The problem of expert finding for answer-lacking questions has been well studied. Some of the traditional works leverage content based approaches (e.g., Balog et al., 2006; Liu et al., 2005). In these works, researchers can utilize language models to rank user authority through the question textual distribution in each of the users' historical records. However, these approaches are usually computationally intensive and are hardly applicable to large-scale data sets. Likewise, some novel KSCs are based on multimedia content and the textual information contained in questions are often not rich enough for building language models (Yeh & Darrell, 2008). Therefore, most of the state-of-the-art works leverage question categories as query inputs to find experts (e.g., Bouguessa et al., 2008; Jurczyk & Agichtein, 2007; Kao et al., 2010). A drawback of these works is that each question can only be classified into one category by them. Actually it is usually difficult to select the best category for a question because a question is usually related to multiple categories. For example, an inexperienced user cannot easily select a better category between “Mobile Device” and “Market” for the question “Where can I buy the Nokia new mobile phone N9?” As a result, the conventional category based expert finding approaches may have poor performances for a multiple-category question.

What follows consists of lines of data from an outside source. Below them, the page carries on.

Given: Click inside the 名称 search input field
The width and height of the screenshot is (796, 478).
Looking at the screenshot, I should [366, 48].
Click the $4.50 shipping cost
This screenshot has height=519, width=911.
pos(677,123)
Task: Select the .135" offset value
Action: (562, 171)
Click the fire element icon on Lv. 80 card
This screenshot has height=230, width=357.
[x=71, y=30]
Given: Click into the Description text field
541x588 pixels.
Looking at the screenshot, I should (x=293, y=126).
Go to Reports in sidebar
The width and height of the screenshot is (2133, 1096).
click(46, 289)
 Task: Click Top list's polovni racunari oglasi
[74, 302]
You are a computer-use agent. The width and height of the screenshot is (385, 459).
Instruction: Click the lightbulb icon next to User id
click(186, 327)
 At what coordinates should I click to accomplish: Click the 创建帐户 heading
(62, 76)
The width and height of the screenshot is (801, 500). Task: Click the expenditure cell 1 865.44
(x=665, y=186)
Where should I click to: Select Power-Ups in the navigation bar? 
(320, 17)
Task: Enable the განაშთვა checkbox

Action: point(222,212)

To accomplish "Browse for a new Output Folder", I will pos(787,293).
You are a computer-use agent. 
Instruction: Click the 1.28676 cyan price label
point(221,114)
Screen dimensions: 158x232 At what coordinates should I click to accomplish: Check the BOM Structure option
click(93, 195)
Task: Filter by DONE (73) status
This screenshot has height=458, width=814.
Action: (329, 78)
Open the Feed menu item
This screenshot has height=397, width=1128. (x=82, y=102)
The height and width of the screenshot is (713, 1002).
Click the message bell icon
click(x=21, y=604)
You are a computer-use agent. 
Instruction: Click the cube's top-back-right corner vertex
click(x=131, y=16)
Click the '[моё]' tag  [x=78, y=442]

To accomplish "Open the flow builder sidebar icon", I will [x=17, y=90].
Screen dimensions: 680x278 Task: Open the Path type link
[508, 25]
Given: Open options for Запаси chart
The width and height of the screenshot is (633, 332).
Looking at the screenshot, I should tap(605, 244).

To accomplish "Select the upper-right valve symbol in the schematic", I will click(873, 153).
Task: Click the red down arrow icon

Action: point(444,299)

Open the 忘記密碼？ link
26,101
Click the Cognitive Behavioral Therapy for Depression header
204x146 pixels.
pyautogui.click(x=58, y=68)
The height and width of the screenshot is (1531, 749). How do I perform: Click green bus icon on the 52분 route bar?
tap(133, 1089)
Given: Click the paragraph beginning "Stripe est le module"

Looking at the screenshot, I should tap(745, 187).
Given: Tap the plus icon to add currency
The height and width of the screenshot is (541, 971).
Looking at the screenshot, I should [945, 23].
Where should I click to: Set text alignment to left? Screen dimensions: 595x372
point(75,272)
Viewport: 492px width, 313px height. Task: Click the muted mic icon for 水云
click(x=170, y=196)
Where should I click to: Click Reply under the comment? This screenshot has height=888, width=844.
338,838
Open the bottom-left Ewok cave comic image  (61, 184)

A recent trend of KSCs is to allow users to add text tags for their questions, such as Tianya Wenda (http://www.douban.com). In these web sites, users can use tags as descriptive labels to annotate the contents they post. To be specific, user can add tags like “N9”, “Mobile Market” and “Where” for the above question. Expert users can check the tags of a given question to decide whether to answer it. Compared with the textual information of question content, user-generated tags are simplified as query inputs and can be utilized on large-scale data sets for expert finding. Moreover, user-generated tags contain richer information of the user needs than category information and can be used for facilitating experts finding. However, because the tags are generated by users but not system, they are usually ambiguous and not regular. Therefore, how to leverage these user-generated tags for expert finding becomes a great challenge. The following motivating examples intuitively illustrate the challenges of using tags for expert finding.
- •
Motivating Example 1.Joy posts a question about the Sony video game console “Play Station” and adds a tag “PS” to annotate the question. However, in many contexts, the tag “PS” may be also referred to the Adobe software “Photo Shop”.
- •
Motivating Example 2.Kate wants to buy a new mobile phone and posts a question with tags “Mobile Phone”, “Market”. However, the latent information needs for Kate are about “Discount” and “Trustable store”.
- •
Motivating Example 3.Joy posts a question about computer devices with a tag “PC”, however, Kate may add a tag “Laptop” for the same question. Actually, the different tags may represent similar meanings.